Solved: Re: Incremental Refresh with Deleting Duplicate Re...

GregMarbais · ‎04-09-2024

Hey all, I'd appreciate some help because I'm stuck on how to delete duplicate records from a table before appending the records in my staging table.

Scenario: I have a table in an on-prem data source. I'm able to copy data using a Data Pipeline (This was a fantastic recent update). I can pass a query to get the latest records but the records based on an updated_at datetime column and stick those records in a staging table. The issue is that the records can be updated so an order that was created can be updated to include a shipping date when it actually ships out the door. So I need a way to delete the record in the production table before appending the staging data.

Here's what I've got: (This is a simplified version - I'm actually iterating over a handful of tables but the steps are the same)

A table that I've been doing full refereshes on (I'm calling this the "production table") but want to move to incremental refresh (it's a large table but not unweildy - the big issue is just the amount of time it takes to do a full refresh).
A DataflowGen2 that grabs the max updated_at datetime for the table and puts it in a lakehouse table.
A Data Pipeline
1. Looks up the last updated_at datetime for the table
2. A Copy Data activity that uses the latest udated_at datetime in the query to our on-prem data source and puts the data in a staging table in the lakehouse
<This is what I'm missing> A notebook to delete the rows in the production table with matching IDs in the staging table.

So I know the brute force way is to build a notebook that loads the production table using a left anti query then load the staging table into the notebook then append the staging data to the production table and overwrite the production table in the lakehouse. It seems like a very compute-heavy approach. It's also relatively time consuming too which means less frequent refreshes. But it does work.
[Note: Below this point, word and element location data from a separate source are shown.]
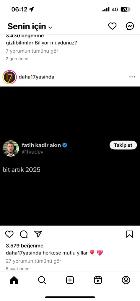Open three-dot options for daha17yasinda post

coord(132,77)
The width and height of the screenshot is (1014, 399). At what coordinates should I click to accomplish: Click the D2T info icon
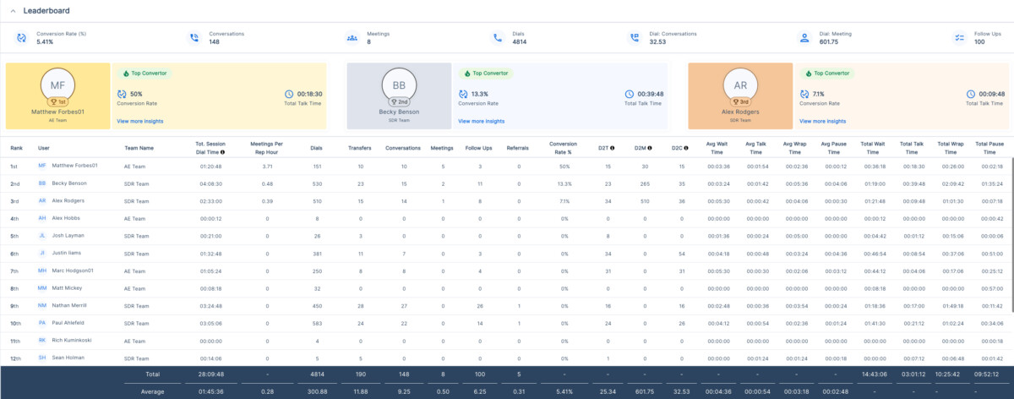[x=612, y=148]
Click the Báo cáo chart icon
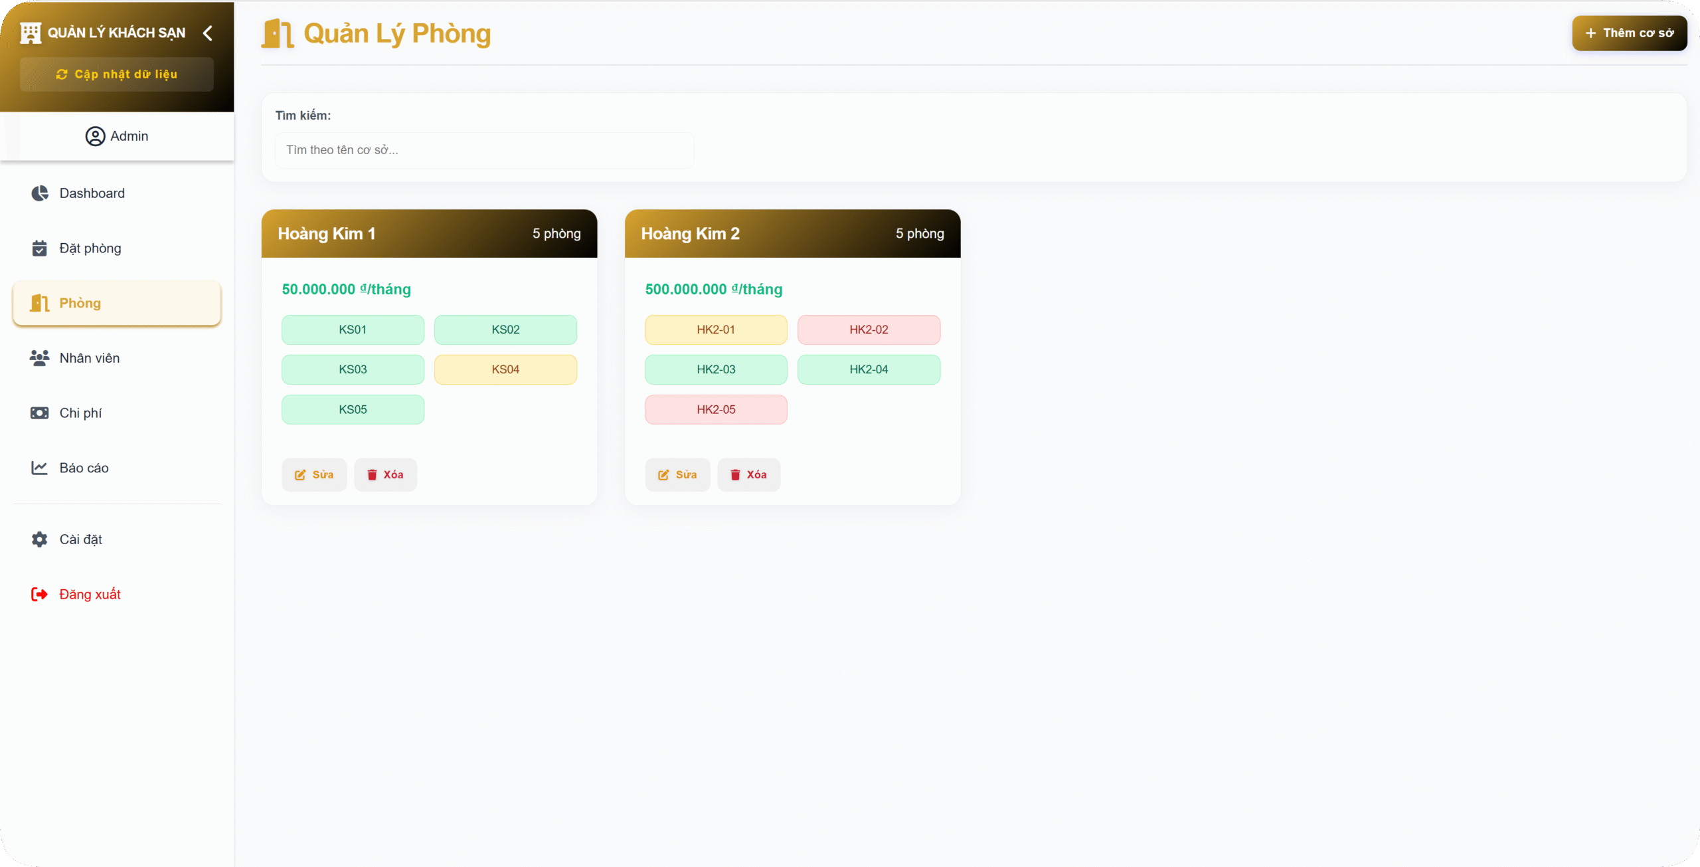 pos(40,468)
So I'm thinking there has to be a better way that I'm just not thinking about. I've tried:

Running a DELETE SQL command but the structure I found here but it won't work since it generates an error about compound statements not being supported.
DELETE FROM production_table AS t1
WHERE EXISTS (SELECT id FROM staging_table as t2 WHERE t1.id = t2.id)
I tried iterating over the staging table and calling the DELETE command for a specific ID
DELETE FROM production_table AS t1
WHERE t1.id = 'id_passed_from_staging_table_iteration'

Prior to choosing to use a dataflow gen2 to build the table with the latest updated_at date, I did try building an SQL script to create a table but that generated an error. I saw the structure in this Youtube video. I could create a schema but couldn't create a table (I did talk to tech support and they said table creation isn't supported in the Lakehouse since we're accessing parquet files via an SQL endpoint).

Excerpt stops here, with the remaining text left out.